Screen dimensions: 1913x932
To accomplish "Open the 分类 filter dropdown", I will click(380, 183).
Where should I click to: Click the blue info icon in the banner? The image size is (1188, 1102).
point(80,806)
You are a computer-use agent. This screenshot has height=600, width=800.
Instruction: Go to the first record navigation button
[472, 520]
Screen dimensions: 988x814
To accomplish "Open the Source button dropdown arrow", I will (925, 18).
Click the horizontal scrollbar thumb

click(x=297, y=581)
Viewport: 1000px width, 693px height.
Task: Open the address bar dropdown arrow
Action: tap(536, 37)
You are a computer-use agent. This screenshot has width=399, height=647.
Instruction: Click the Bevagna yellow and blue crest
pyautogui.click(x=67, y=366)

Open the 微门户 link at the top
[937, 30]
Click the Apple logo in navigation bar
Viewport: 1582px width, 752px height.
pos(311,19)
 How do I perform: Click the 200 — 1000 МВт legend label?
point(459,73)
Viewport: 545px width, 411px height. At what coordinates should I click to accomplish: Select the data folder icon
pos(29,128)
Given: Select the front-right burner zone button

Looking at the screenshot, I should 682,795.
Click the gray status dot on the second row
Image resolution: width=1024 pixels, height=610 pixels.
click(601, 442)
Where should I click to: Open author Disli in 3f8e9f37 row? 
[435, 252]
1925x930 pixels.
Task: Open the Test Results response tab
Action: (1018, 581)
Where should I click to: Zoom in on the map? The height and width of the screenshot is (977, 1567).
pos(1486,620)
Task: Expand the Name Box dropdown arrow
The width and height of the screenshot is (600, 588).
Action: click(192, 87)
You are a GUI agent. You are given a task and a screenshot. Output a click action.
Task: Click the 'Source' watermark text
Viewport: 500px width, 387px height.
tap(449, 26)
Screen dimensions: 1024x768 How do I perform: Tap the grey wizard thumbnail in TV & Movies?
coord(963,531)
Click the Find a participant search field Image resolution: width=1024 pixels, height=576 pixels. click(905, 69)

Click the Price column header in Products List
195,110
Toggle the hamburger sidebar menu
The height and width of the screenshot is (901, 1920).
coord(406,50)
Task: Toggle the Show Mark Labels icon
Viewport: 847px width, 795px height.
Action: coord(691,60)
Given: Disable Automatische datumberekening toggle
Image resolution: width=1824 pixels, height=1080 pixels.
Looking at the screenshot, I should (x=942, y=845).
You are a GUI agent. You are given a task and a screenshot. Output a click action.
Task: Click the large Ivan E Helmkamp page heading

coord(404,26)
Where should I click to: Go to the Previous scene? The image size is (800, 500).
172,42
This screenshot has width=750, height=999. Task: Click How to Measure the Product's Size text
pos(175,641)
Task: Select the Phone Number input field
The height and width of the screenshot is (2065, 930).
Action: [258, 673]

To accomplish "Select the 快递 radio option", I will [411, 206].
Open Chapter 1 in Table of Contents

___

ASSIGNED TASK –
Would you copy exactly the lines from the one that contains "Where should I click to: Go" through the final line of the records above, including both?

EXERCISE ANSWER –
Where should I click to: Go to the Previous scene? The image size is (800, 500).
172,42
This screenshot has width=750, height=999. Task: Click How to Measure the Product's Size text
pos(175,641)
Task: Select the Phone Number input field
The height and width of the screenshot is (2065, 930).
Action: [258, 673]

To accomplish "Select the 快递 radio option", I will [411, 206].
Open Chapter 1 in Table of Contents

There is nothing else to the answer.